Laurie and Debbie say:
Renegade Evolution recently hosted the 18th “carnival of sexual freedom and autonomy.” We haven’t been following this carnival, but we can sure get behind sexual freedom and autonomy. Ren provides lots of good links: we’ll give you sample tastes of a few of them.
Kiya at “Letters from Gehenna: The World on a Slant” talks about women naming our own sexuality:
After a lot of contemplation, I’m left with the feeling that it boils down to “If I don’t do it, someone else will.” If I want to leave it inchoate, unnamed, mysterious, I have to keep it entirely secret, because any sign that I have a hint of sexuality somewhere will be dragged out and assigned meaning by someone else. Even the category of being unsexed can be sexualised in some cases.
I have to make my own meanings, hold to them, define myself, or someone else will try to override me.
And she goes on to do it, very well indeed.
Ren herself talks about the range of objectifications she experiences as a stripper and Internet porn performer. The article is too long to quote at length here, but here are a couple of excerpts:
I get objectified by dudes and the occasional woman who see and enjoy seeing me in both fantasy and reality settings as sex worker/ porn whore/ stripper/ general slutty kind of gal- the whole three holes and a set of tits thing. And my, how so many people just object so heavily to that kind of objectification…but truth be known, as far as objectification goes, often times that is the sort that does not bother me in the least and hell, at least I get paid when that is the sort that is occurring.
In the minds of anti porn people (Gail Dines is a fantastic example), women in porn are not full humans with the thoughts, feelings, intelligence and whatnot that other people have- they are victims. Nameless, thoughtless victims whose images can be plastered up on a screen to illustrate a story of the anti-porners choosing.
Then there are the people who use us as demon objects. Wicked anything goes sluts who ruin marriages and destroy the moral fabric of society
Belledame at Fetch Me My Axe collected links and quotations on the trial of Angie Zapata’s murderer, recent suicides of bullied children, and the double-bind of being gay or trans in a homophobic and transphobic world. Read the whole thing. Here’s a snippet from Little Light at Taking Steps:
I remember kids beating me up with teachers watching, who’d smirk and play innocent when I asked them for help. I think they thought it would fix me, you know? I hear in so many of these bullying stories that the people who think bullying is an important part of growing up say, over and over, it teaches children how to fit in, teaches them to be better, teaches boys especially how not to step out of line, and these are important lessons somehow. They think this bullying fixes kids and teaches them not to be freaks. They know it goes on, even encourage it. And some of us survive, somehow, but some of us–like, God, these poor 11-year-old children–don’t.

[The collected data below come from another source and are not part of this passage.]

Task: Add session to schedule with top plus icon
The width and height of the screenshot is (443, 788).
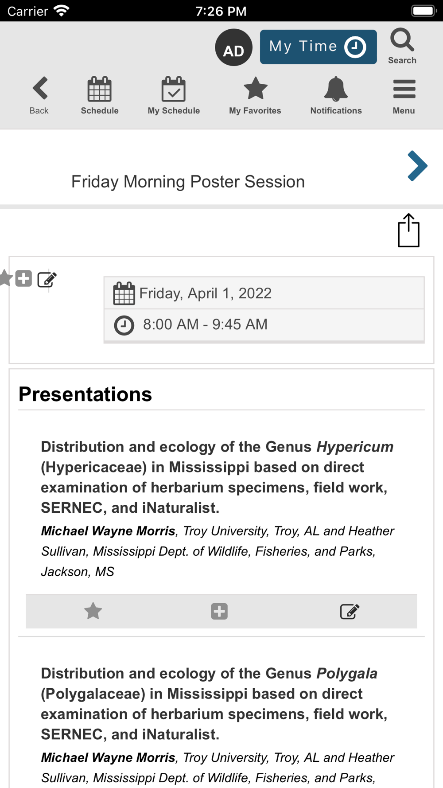Action: [x=23, y=278]
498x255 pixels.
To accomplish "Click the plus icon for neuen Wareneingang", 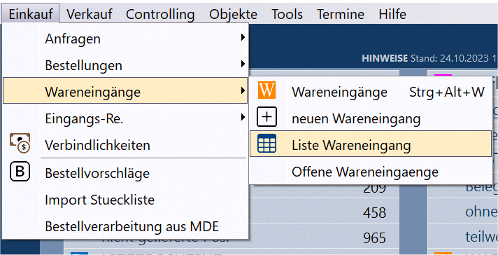I will pos(266,117).
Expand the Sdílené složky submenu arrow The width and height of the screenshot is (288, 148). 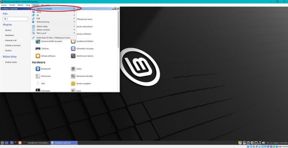(x=74, y=26)
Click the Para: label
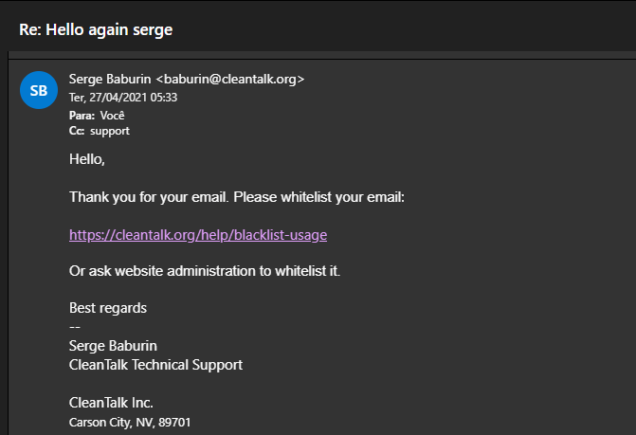 (x=82, y=116)
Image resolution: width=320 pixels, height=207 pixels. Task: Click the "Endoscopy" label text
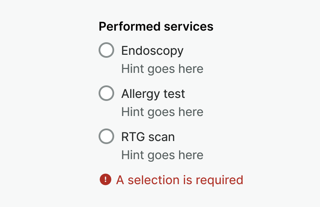tap(152, 51)
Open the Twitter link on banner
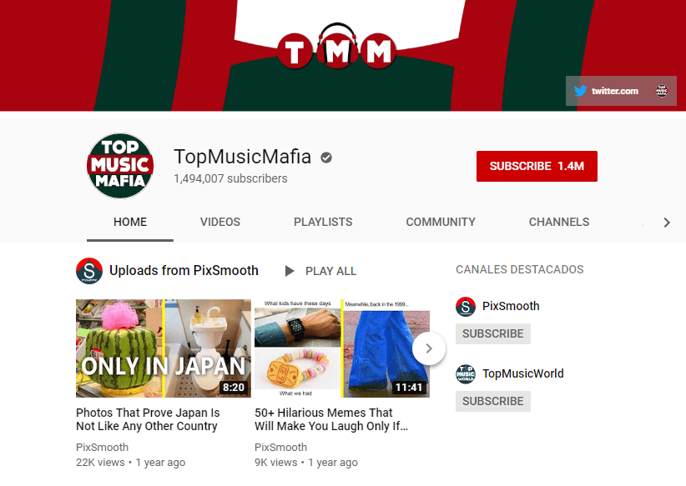The height and width of the screenshot is (486, 686). tap(607, 91)
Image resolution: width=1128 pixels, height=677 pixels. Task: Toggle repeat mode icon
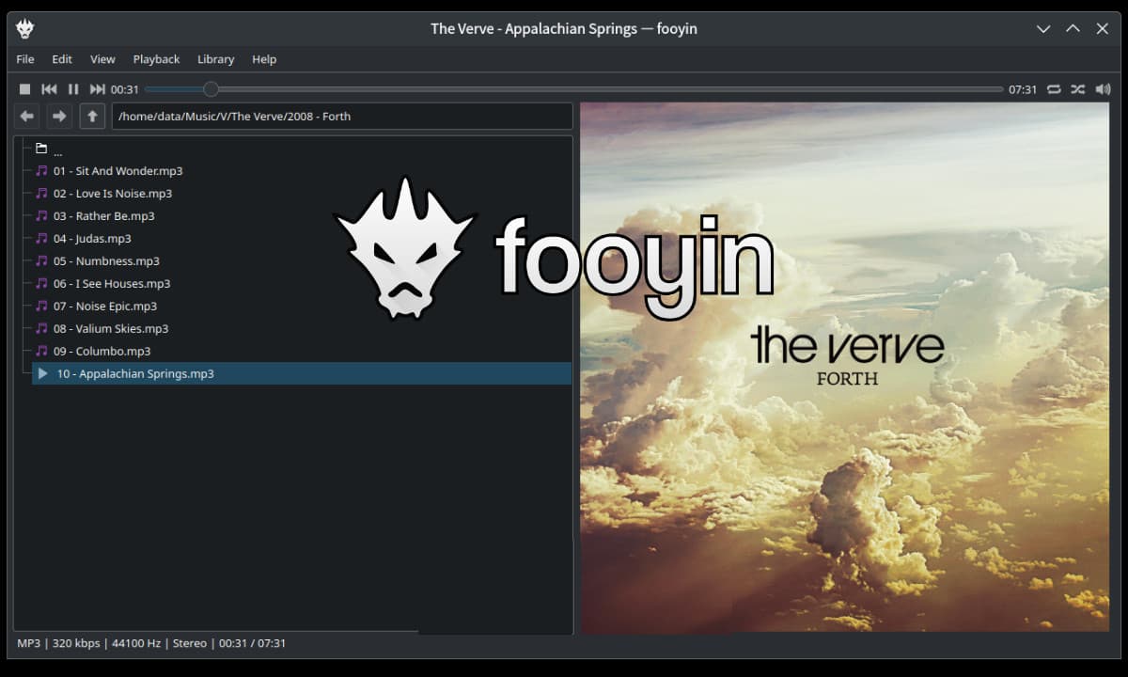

After Belledame wrote this post, Zapata’s murderer was convicted of first-degree murder and commission of a hate crime. This is certainly the first time someone who killed a transwoman has been convicted of a hate crime and may be the first time that the first-degree murder charge has been upheld.
Audacia Ray at Waking Vixen is thinking about words and language with regard to sexuality and gender:
Language can be used as a weapon, as a tool of oppression and dismissal (I think of the times I’ve seen trans friends visibly wince when someone pointedly uses the wrong pronoun at them); it can be used to liberate and expand people’s ways of thinking about gender and sexuality. It can also be used to jumble a message and bring productive conversation to a standstill.
And finally, antiprincess at I Shame the Matriarchy puts a basic feminist principle into two sentences:
any thing (or thought or action) that challenges someone’s idea of what a member of Class Woman should or ought to do or be – that thing (or thought or action) is a feminist thing (or thought or action).*
it may not be a virtuous thing, or a pure thought, or a particularly bold or righteous action, but why should feminism have a skewed view of womankind?